# Step2-1st preprocessing

## 1. Impot necessary modules & start a spark session

In [None]:
# Import necessary modules
from pyspark.sql import SparkSession
from pyspark.sql import functions as F
import os

In [None]:
# Create a Spark session
spark = (
    SparkSession.builder.appName('ADS_project_1.py')
    .config('spark.sql.repl.eagerEval.enabled', True)
    .config('spark.sql.parquet.cacheMetadata', 'true')
    .config('spark.sql.session.timeZone', 'Etc/UTC')
    .config('spark.driver.memory', '16g')
    .config('spark.executer.memory', '16g')
    .getOrCreate()
)

## 2. Data import & overview

Import `TLC_data` from directory `data/landing/TLC_data/`

In [None]:
TLC_data_dir = '../data/landing/TLC_data/*.parquet'
TLC_data = spark.read.parquet(TLC_data_dir)

`TLC_data` overview

In [None]:
original_num_rows = TLC_data.count()
original_num_cols = len(TLC_data.columns)

print('number of rows: ', original_num_rows)
print('number of cols: ', original_num_cols)
TLC_data.limit(5)

## 3. Remove features not relevant to research goal

Define some features that we consider unnecessary

In [None]:
useless_feature_list = [
    'VendorID', 'RatecodeID', 'store_and_fwd_flag', 'payment_type', 'fare_amount', 
    'mta_tax', 'improvement_surcharge', 'tip_amount', 'total_amount'
]

Remove the invalid rows before deleting these unrelated features

In [None]:
# Filter out rows based on valid values of these features
TLC_data = (
    TLC_data
        # remove 'VendorID' that are not 1 & 2
        .where((F.col('VendorID') == 1) | (F.col('VendorID') == 2))

        # remove 'RatecodeID' that are in 1 ~ 6
        .where(F.col('RatecodeID').isin([1, 2, 3, 4, 5, 6]))

        # remove 'store_and_fwd_flag' that are not 'Y' & 'N'
        .where((F.col('store_and_fwd_flag') == 'Y') | (F.col('store_and_fwd_flag') == 'N'))

        # remove 'payment_type' that are not 1 & 2
        .where(F.col('payment_type').isin([1, 2]))
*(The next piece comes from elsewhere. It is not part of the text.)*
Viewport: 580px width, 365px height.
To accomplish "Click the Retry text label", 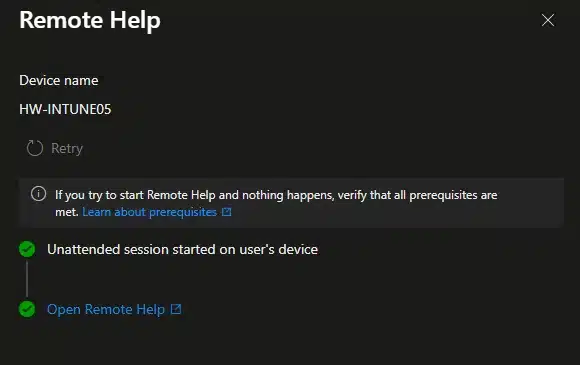I will click(67, 149).
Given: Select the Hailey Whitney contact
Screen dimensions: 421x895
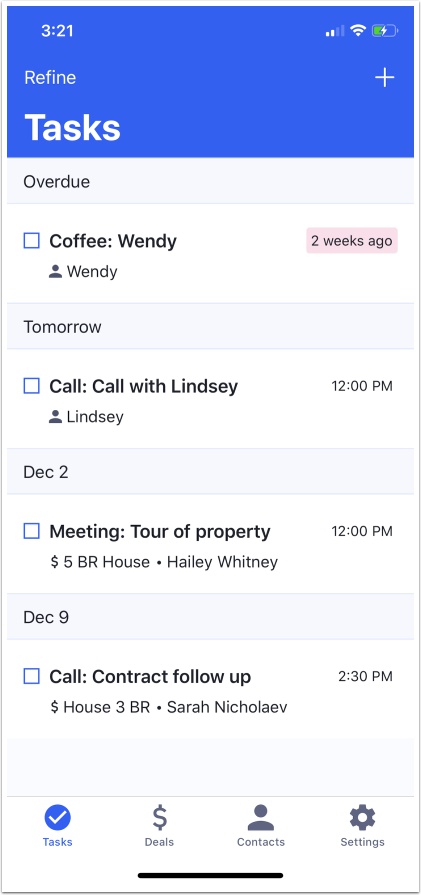Looking at the screenshot, I should click(222, 562).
        # remove 'fare_amount' those are smaller than or equal to 0
        .where(F.col('fare_amount') > 0)

        # remove 'mta_tax' that is not 0.5
        .where(F.col('mta_tax') == 0.5)

        # remove 'improvement_surcharge' that is not 0.3
        .where(F.col('improvement_surcharge') == 0.3)
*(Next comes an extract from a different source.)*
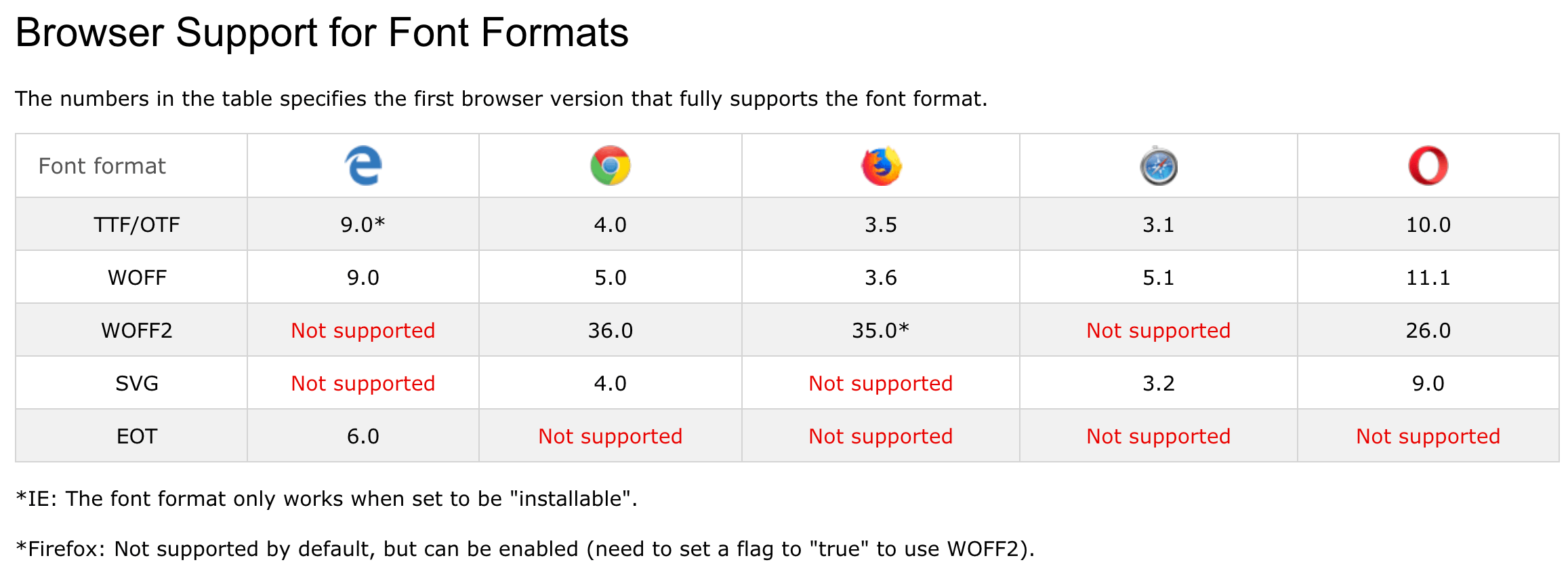Viewport: 1568px width, 575px height.
Task: Click the Safari compass icon
Action: pos(1159,165)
        # remove 'tip_amount' those are smaller than 0
        .where(F.col('tip_amount') >= 0)

        # remove 'total_amount' those are smaller than 0
        .where(F.col('total_amount') >= 0)
)              

Deleting these unrelated features, such as 'VendorID' and most fee features

In [None]:
for useless_feature in useless_feature_list:
    TLC_data = TLC_data.drop(useless_feature)

TLC_data.limit(5)

## 4. Changes for readability

Rename features

In [None]:
TLC_data = TLC_data.withColumnRenamed('tpep_pickup_datetime', 'pickup_time') \
                   .withColumnRenamed('tpep_dropoff_datetime', 'dropoff_time') \
                   .withColumnRenamed('PULocationID', 'up_location_id') \
                   .withColumnRenamed('DOLocationID', 'off_location_id') \
                   .withColumnRenamed('extra', 'extra_fee') \
                   .withColumnRenamed('tolls_amount', 'toll_fee') \
                   .withColumnRenamed('passenger_count', '#passenger') \
                   .withColumnRenamed('congestion_surcharge', 'congestion_fee') \

TLC_data.limit(5)

Reorder features

In [None]:
TLC_data = TLC_data.select(
    'pickup_time', 'dropoff_time', 'up_location_id', 'off_location_id', '#passenger', 
    'trip_distance', 'congestion_fee', 'extra_fee', 'toll_fee', 'airport_fee'
)

TLC_data.limit(5)

## 5. Data overview after 1st preprocessing & saving

`TLC_data` overview after 1st preprocessing

In [None]:
num_rows_after_1st_preprocessing = TLC_data.count()
num_cols_after_1st_preprocessing = len(TLC_data.columns)

num_removed_rows = original_num_rows - num_rows_after_1st_preprocessing
num_removed_cols = original_num_cols - num_cols_after_1st_preprocessing

print('number of rows: ', num_rows_after_1st_preprocessing)
print('number of cols: ', num_cols_after_1st_preprocessing)
print('\n')
print('number of removed rows: ', num_removed_rows)
print('number of removed cols: ', num_removed_cols)

Save `TLC_data` to directory `data/raw/TLC_data/`

In [None]:
# Define the directory for saving 1st preprocessed data
directory = ('../data/raw/TLC_data')
# Check if the directory exists; if not, create it
if not os.path.exists(directory):
    os.makedirs(directory)

# Save TLC_data
TLC_data.write.mode('overwrite').parquet('../data/raw/TLC_data/TLC_data.parquet')

## 6. Stop spark session

In [None]:
spark.stop()